My preferred framework of choice for a lot of the web apps I'm playing with these days is Rails. But I've got to tell you there is some stuff that really ticks me off....
First is backward compatibility. 2 years is like a whole new eon in Ruby land. Going from Rails 2 to 3 breaks all sorts of things outright, and other stuff in subtle ways. The community's answer to this is to ensure you've got tests up the wazoo (which is a good thing, but not everything can be automated especially the edge cases). Ruby itself from 1.8 to 1.9 breaks things. Net result for me is locking in gems at specific versions and deferring updates so ultimately this is driving up Tech debt.
As an example, I'm trying to upgrade one of my Shopify Apps to use OAuth because the "old" way is going to be turned off. Of course, the OAuth Gem is not compatible with Rails 2 so upgrade here we come. 2 weeks later and I'm still working through it. Partly because of...

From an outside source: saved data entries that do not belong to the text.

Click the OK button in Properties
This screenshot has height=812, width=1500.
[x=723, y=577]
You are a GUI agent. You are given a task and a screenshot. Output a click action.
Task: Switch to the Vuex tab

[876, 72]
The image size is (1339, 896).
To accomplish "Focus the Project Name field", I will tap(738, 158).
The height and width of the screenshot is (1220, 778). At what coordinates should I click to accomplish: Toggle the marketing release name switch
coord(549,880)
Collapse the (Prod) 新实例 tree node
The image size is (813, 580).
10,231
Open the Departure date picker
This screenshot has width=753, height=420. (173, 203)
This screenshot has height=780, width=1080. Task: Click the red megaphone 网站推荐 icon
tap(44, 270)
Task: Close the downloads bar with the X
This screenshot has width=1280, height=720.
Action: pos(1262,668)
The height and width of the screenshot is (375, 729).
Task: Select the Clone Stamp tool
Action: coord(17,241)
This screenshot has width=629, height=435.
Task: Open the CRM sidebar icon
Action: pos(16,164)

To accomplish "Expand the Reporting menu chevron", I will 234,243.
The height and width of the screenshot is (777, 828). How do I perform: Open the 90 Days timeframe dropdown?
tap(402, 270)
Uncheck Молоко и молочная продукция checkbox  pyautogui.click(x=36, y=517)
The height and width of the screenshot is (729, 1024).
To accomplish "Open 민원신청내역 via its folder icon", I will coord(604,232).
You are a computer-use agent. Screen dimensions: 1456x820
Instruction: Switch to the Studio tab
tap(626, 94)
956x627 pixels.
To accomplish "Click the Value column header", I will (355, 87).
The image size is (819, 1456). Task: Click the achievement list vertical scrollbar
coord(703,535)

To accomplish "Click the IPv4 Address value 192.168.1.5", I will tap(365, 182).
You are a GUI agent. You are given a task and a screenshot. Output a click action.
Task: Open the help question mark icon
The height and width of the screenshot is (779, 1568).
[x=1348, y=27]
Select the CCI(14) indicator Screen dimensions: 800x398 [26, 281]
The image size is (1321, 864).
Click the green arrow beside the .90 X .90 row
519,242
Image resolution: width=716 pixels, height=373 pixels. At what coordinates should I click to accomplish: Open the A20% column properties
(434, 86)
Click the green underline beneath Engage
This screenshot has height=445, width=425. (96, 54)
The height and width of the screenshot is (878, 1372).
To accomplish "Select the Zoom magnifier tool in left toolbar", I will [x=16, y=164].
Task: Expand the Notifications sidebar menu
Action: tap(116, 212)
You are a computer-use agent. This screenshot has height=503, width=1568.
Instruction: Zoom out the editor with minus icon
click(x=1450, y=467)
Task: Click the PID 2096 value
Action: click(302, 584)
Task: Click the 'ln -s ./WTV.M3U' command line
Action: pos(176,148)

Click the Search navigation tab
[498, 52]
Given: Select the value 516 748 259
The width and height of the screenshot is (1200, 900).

Next pain point is the whole ruby gem nightmare. Maybe it's because of my preferred IDE (RubyMine - which on the whole is awesome by the way) in conjunction with rbenv, but yesterday was blown because after doing a reboot it couldn't find Rails in the SDK. I haven't rebooted for a while so it is likely something I did weeks ago. I tried all sorts of stuff to get it working again - reinstalling rbenv, gems, setting environment variables etc. In the end I closed all projects, rebooted again and restarted the IDE and guess what it starting working again (sort of, now it says I've got the wrong version of rack installed, sheesh!).
It all just feels kind of random and fragile. I don't know what the answer is, but I think this really turns a lot of people off Ruby. In my day job we are planning on moving to a Micro-Service style architecture and it would be great to see some of those implemented in Ruby but the folks who have tried it at some point got turned away after not being able to get their heads around the environmental stuff.
I do see some positive signs. So far ruby 2 seems to play nicely with my existing stuff.
People talk about the drag maintaining backward compatibility would involve (looking at you Java) and how it stiffles innovation. In this case I think the pendulum may have swung a little too far. It may be better to cut down the surface area - E.g. the Asset Pipeline stuff introduced in Rails 3 probably should have been an optional extra, particularly now that our thinking about the performance benefits of it are changing.
Ok, vent over. Thanks for listening!
Update 3 days later: Ok, so to get Rubymine to understand the gems, go to Rubymine > Preferences and delete your SDK. After that a little reset button will appear in the top right. Click that and it sorts itself out.